Laura Madeline Wiseman confronts taboos that have long preoccupied the human imagination in Sprung, her sexy and volatile debut collection of poetry. With razor-sharp wit, Wiseman places the body at center stage and examines its inextricable ties to systems of identity and power. The body itself comes to life—at once omnipotent and tragically impotent—and Wiseman fiercely calls it by its name. She gardens and does laundry with it, takes it to England on a crusade, joins a marching band, plays Santa, and seeks solace with it at a Humans Anonymous meeting. Wiseman’s poems wake us from the mind-numbing world of propriety and political correctness, and take us an exciting aesthetic and linguistic journey. Think of the bold, raw, sensual energies of Rachel Zucker, Nin Andrews, and Whitman spiked with a neo-feminist edge. In Wiseman’s Sprung, nothing is sacred, and no one is safe.

Thank you, Hadara!

pub news

I just want to share some of my new poems online in the inaugural issue of The Bat Shat, Poemeleon‘s wonderful Prime Time issue (read Kelly Cherry, Molly Peacock, and Robert Pinsky), and Pebble Lake Review Fall/Winter 2010 Issue, which includes audio recordings of the reading their poems such as Oliver de la Paz. I do think I love hearing poets read their poems.

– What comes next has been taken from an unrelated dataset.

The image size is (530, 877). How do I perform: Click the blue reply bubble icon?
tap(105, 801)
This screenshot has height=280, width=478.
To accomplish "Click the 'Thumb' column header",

I also have poems in print in The Delinquent and Illya’s Honey and the anthology Multi Culti Mixterations: Playful and Profound Interpretations of Culture Through Haiku.

And a Sprung sneak peek: I’ve been talking to the amazing artist Lisa Link about having her work as the cover art of my book forthcoming from San Francisco Bay Press. Yeah! More on that soon.

And finally, a thank you to all of you who’ve ordered a copy of Branding Girls from Finishing Line Press. Thank you! Thank you! Thank you! If you haven’t reserved your copy yet, there’s still time. The pre-sale period runs until January 5, 2011.

Wishing you Happy Holidays!

Sprung’s first blurb

I’ve just received my first blurb from Grace Bauer for Sprung, forthcoming from San Fransisco Bay Press next year. Grace is an amazing poet and teacher. The first poetry workshop I took at UNL was with Grace. For her class, rather than read a dozen or so poetry collections, she asked the students to read current issues of poetry journals, such as The American Poetry Review, Prairie Schooner, Fence, and Poetry, and write responses to the journal’s aesthetic. In class we would workshop poems and discuss the journal. The issue of Poetry I chose happened to be an issue that focused on humor. The following class, Grace also brought in an essay that discussed the use of humor by poets such as Denise Duhamel. I remember being fascinated, in part because I hadn’t really considered poetry as something that was funny or could be funny. Up to that point, I’d only brought serious poems to be workshopped.

Grace is the author of several chapbooks and two books, Beholding Eye and Retreats and Recognitions. Her books are wonderful, surprising, and indeed, humorous. She was also the editor for Prairie Schooner‘s baby-boomer issue. Her introduction is a must read. She’s a hoot at poetry readings. At the first reading I attended of hers, she wore a lapel pin crafted out of an old dial to a dishwasher (I think). I’ve just ordered her edited collection, Umpteen Ways of Looking at a Possum.

Here’s Grace on Sprung:

The series of poems that comprise Laura Madeline Wiseman’s Sprung feature an unlikely antagonist. Alter ego? Animus? Evil twin? Master manipulator? Muse? Imaginary friend? Or foe? Wiseman is a smart woman, a gutsy poet who seduces the reader with possibilities in this delightfully disturbing collection.

Thanks, Grace.

Branding Girls, thank you

I had a wonderful Thanksgiving weekend with family and friends. I’m very thankful to have them.

This is also a thank you to all the journals that originally published poems now collected in my forthcoming chapbook Branding Girls. Thank you:

Big Muddy, Concho River Review, Illuminations, The List Anthology, Margie, Mississippireview.com, MO: Writings from the River, On the Bus, Oracle, The Penwood Review, Poetry NZ, Spillway, Spirits, Talking River, Third Wednesday.